Problem to work on.
Starting at the line that holds "This screenshot has width=2110, height=882." and stopping at the line that holds "Task: Click the green", restate the records below word for word, with both of those lines included.

Saved data entries:
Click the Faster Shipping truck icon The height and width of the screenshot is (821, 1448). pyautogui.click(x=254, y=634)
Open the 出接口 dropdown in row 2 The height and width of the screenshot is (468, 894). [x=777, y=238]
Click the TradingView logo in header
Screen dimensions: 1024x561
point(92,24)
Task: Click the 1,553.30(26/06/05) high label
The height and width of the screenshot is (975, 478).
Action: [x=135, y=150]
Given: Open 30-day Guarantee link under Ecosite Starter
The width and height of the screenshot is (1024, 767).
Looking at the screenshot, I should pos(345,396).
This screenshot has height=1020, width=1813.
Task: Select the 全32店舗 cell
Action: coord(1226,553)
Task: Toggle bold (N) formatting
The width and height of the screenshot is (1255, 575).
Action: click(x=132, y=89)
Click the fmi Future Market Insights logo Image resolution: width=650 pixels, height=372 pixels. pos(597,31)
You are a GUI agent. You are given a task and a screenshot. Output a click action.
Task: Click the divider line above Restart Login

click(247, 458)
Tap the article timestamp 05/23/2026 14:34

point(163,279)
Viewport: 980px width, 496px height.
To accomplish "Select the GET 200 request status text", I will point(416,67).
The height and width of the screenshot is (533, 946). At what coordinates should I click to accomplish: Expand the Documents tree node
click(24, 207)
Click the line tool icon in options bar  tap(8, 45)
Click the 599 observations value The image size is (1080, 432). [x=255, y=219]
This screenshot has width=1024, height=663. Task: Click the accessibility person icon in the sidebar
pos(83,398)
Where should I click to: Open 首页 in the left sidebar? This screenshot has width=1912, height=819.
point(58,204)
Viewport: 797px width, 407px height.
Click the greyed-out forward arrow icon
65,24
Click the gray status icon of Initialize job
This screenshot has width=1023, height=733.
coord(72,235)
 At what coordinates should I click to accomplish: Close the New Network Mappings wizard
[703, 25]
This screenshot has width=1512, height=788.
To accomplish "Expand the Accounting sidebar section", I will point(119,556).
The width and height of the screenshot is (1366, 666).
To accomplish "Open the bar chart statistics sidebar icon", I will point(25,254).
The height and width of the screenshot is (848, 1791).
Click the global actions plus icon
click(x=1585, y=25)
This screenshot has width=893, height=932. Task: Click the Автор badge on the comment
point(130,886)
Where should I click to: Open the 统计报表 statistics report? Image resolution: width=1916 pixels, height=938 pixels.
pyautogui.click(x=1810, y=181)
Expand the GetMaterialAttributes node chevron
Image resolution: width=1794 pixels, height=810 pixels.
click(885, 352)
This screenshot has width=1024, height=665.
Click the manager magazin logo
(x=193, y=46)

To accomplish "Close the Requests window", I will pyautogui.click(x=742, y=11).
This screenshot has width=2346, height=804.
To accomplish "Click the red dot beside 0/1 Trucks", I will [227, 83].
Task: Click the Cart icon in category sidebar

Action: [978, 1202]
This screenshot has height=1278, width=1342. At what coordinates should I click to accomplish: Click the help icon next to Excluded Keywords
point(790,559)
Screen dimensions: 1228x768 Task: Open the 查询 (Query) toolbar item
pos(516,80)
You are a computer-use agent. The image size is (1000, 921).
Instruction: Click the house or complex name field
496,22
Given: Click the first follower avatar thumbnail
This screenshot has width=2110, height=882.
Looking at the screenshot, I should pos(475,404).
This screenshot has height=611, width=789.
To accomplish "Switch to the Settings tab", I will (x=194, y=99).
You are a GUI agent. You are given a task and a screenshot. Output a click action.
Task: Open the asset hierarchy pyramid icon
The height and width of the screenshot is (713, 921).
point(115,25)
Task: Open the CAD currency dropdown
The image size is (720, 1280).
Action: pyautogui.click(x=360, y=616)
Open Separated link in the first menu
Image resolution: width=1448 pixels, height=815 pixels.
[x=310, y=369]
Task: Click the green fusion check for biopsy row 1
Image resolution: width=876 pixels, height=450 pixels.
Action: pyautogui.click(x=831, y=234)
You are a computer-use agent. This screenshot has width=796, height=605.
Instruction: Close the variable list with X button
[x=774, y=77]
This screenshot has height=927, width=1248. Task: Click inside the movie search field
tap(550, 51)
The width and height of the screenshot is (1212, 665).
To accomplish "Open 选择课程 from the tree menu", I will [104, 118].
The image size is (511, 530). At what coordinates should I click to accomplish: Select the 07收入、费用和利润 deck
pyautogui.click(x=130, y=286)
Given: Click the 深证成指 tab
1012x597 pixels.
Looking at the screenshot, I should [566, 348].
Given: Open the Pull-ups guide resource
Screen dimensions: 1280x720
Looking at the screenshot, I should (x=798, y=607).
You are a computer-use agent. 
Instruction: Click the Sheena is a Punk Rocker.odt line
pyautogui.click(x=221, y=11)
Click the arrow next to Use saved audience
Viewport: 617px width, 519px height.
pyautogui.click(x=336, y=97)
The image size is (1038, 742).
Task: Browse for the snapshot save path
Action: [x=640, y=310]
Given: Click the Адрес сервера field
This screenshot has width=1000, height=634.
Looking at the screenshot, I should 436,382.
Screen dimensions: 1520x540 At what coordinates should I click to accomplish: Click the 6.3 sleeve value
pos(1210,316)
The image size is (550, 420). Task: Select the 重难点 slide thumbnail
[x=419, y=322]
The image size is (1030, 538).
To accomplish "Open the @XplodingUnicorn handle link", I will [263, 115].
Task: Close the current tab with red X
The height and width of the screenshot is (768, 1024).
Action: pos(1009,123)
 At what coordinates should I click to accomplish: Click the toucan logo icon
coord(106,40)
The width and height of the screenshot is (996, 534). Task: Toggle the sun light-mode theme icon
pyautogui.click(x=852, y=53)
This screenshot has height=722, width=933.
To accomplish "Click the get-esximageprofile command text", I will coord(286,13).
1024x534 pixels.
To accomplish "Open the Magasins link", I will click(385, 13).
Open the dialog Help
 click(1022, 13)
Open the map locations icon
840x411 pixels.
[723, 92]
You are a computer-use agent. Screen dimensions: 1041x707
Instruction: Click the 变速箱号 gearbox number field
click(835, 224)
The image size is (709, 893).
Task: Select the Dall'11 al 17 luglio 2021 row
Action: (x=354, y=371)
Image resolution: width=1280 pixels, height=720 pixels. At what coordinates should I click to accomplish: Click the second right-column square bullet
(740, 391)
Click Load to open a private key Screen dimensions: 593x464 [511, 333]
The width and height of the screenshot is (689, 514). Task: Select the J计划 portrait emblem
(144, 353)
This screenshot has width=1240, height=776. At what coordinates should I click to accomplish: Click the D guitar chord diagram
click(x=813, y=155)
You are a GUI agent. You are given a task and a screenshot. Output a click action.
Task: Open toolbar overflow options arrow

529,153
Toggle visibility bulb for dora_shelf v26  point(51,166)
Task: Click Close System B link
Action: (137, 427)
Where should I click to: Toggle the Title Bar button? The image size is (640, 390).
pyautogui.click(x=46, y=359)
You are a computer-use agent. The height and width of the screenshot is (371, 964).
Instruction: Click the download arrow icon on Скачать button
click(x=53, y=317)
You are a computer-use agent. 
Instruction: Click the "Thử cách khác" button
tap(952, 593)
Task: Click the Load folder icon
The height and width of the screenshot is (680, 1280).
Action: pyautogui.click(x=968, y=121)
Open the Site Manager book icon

The completed task.
This screenshot has width=2110, height=882.
Looking at the screenshot, I should pos(475,404).
This screenshot has height=611, width=789.
To accomplish "Switch to the Settings tab", I will (x=194, y=99).
You are a GUI agent. You are given a task and a screenshot. Output a click action.
Task: Open the asset hierarchy pyramid icon
The height and width of the screenshot is (713, 921).
point(115,25)
Task: Open the CAD currency dropdown
The image size is (720, 1280).
Action: pyautogui.click(x=360, y=616)
Open Separated link in the first menu
Image resolution: width=1448 pixels, height=815 pixels.
[x=310, y=369]
Task: Click the green fusion check for biopsy row 1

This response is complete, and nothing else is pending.